Why should you care about RCTs?  Because RCTs are strong evidence that an intervention works (or doesn’t) for your patients

Critical Thinking Exercise:   Go to   In the blank box at the very top enter a few key words about the problem in which you are interested + RCT.  For example:  music pain + RCT.   Then read 1 or more of the abstracts looking for random assignment (randomized), control group, and whether it was a study (trial).   You’re on your way!    -Dr.H

*Note: You may remember from other blogs that p<.05 means the difference between groups is probably cause by the intervention—in this case gum chewing.

“Which Came 1st–The chicken or the egg?” (or, Why Correlation is Not Causation)

Correlation is not causation. RNs who want to use research in practice must take this seriously.

What does it mean?   Answer: Just because two things happen together, we cannot say that one causes the other.

Consider the example of drinking coffee and staying awake. The more coffee you drink, the more hours you will stay awake.   But isn’t it also true that the more hours you try to stay awake, the more coffee you will likely drink?

Thus, in a study about coffee drinking and sleep, you may read that coffee and hours of being awake are correlated. In other words, they occur together. When one goes up, the other goes up.   What is not clear is whether the coffee is causing the person to be awake longer, OR whether being awake longer is causing the effect of more coffee consumption.   The unsolved mystery is: “Which is the cause and which is the effect?”[1]

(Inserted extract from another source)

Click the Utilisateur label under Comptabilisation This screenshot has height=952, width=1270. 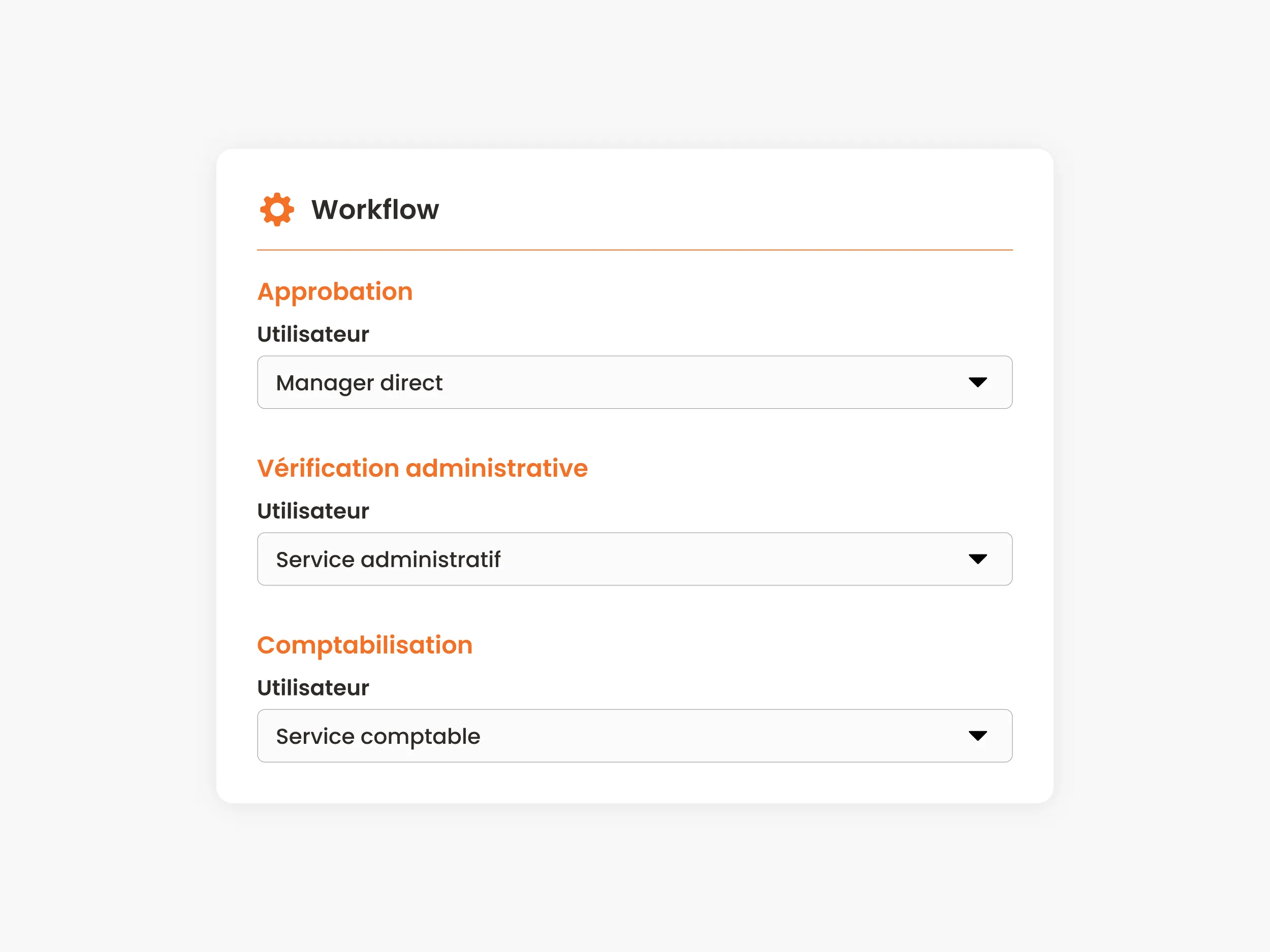313,687
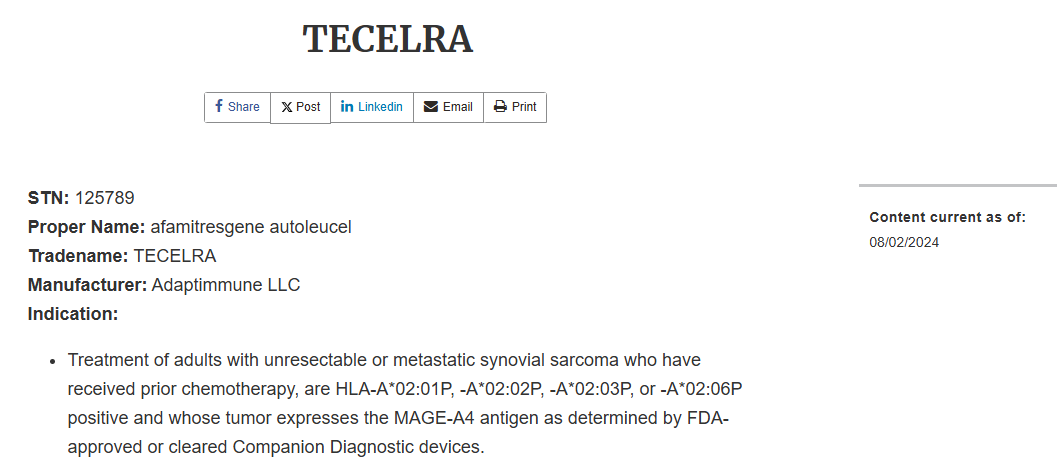Click the LinkedIn logo icon

pyautogui.click(x=347, y=106)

Likewise consider the consistent relationship between chickens and eggs. Every egg was produced by a hen. Every one. In statistical terms this means that on a scale of 0 to 1 (with 0 being no relationship whatsoever and 1 being a relationship that occurs 100% of the time) eggs and chickens have a perfect 100% relationship of 1. (A statistician would write this as r=1.0).   What is unclear is whether (when the world was young), the chicken appeared first and caused the first egg, or the egg came first and caused the first chicken. Again the unsolved mystery is: “Which is a cause and which is the effect?”

Okay, so let’s do some critical thinking about actual research.  You read these results:

“More calls for assistance related to less fall-related patient harm. Surprisingly, longer response time to call lights also related to fewer total falls and less fall-related patient harm. Generally speaking, more call light use related to longer response times.”[2]

When you read this article, what should you be assuming about the researchers’ findings in terms of relationships instead of cause-and-effect? (Hint: Think about chickens & eggs, or coffee & insomnia.)

[1] Bonus info: We call causes “independent variables” and we call effects, “dependent variables”

[2] Tzeng, H.M,. & Yin, C.Y. (2009). Relationship between call light use and response time and inpatient falls in acute care settings. Journal of Clinical Nursing, 18(23), 3333-3341. doi: 10.1111/j.1365-2702.2009.02916.x. Epub 2009 Sep 4.